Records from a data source
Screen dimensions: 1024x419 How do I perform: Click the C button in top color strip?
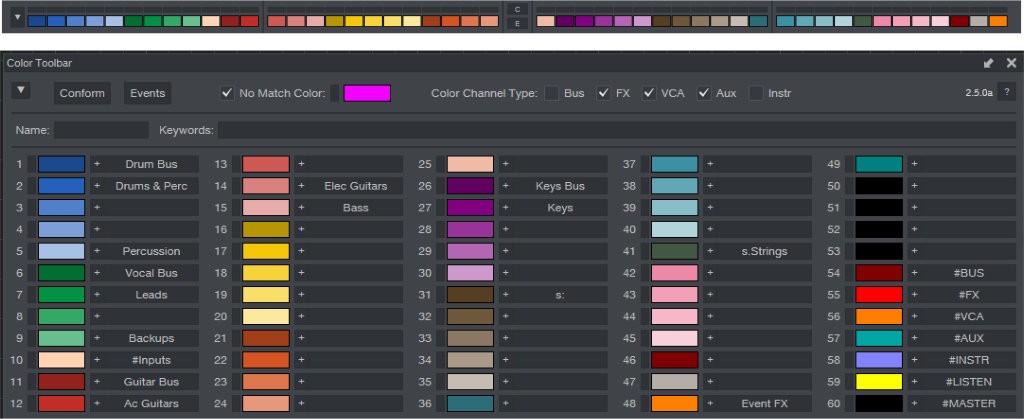[x=517, y=8]
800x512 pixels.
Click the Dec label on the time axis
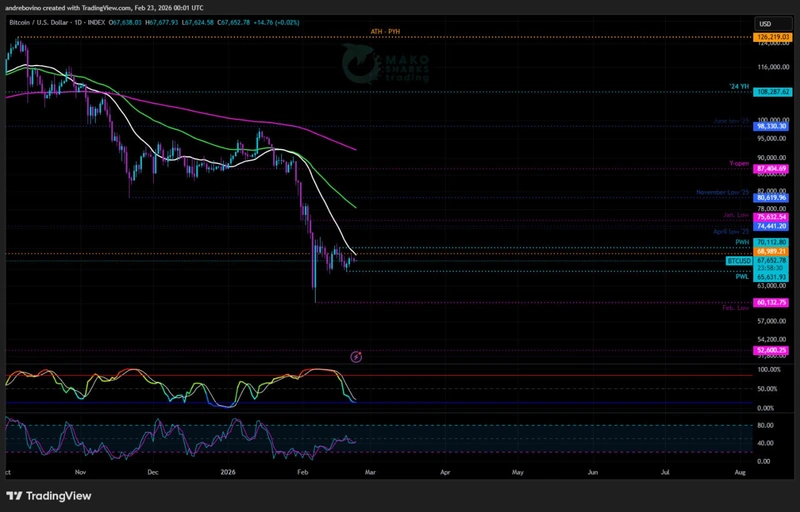152,470

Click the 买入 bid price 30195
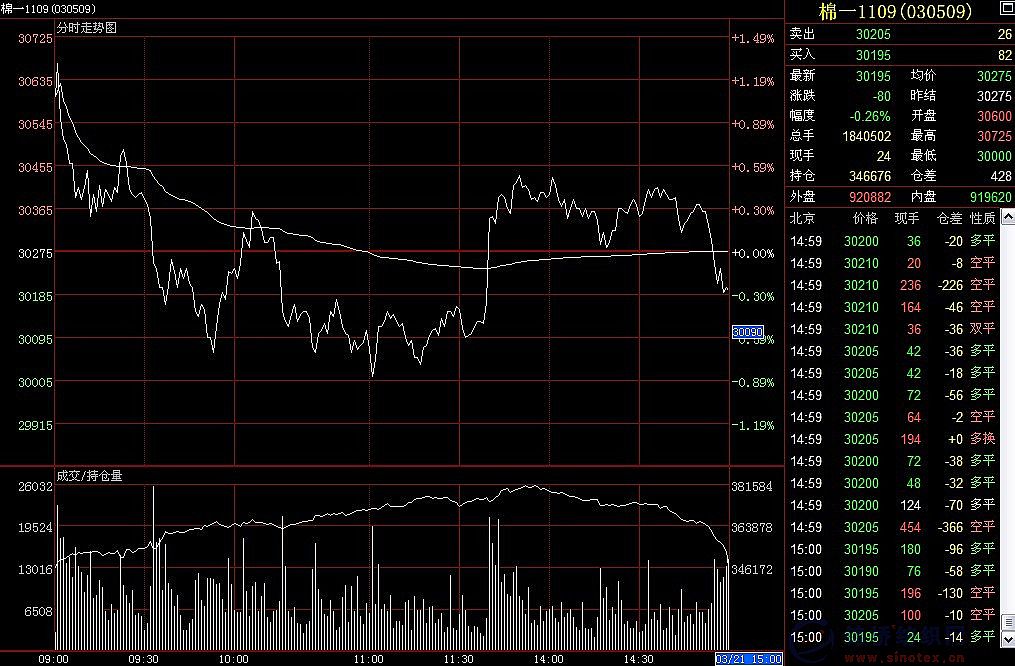tap(873, 55)
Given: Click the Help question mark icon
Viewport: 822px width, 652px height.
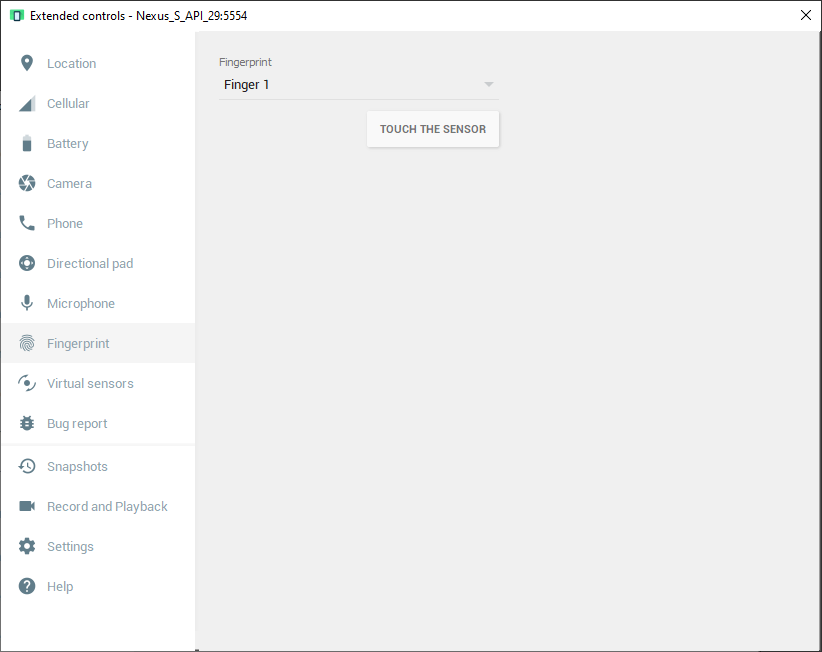Looking at the screenshot, I should (x=27, y=587).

About this task: Print the data above exactly, minus pictures.

Problem solution:
Screen dimensions: 1024x419 How do I perform: Click the C button in top color strip?
[x=517, y=8]
800x512 pixels.
Click the Dec label on the time axis
152,470

Click the 买入 bid price 30195
tap(873, 55)
Given: Click the Help question mark icon
Viewport: 822px width, 652px height.
Looking at the screenshot, I should (x=27, y=587).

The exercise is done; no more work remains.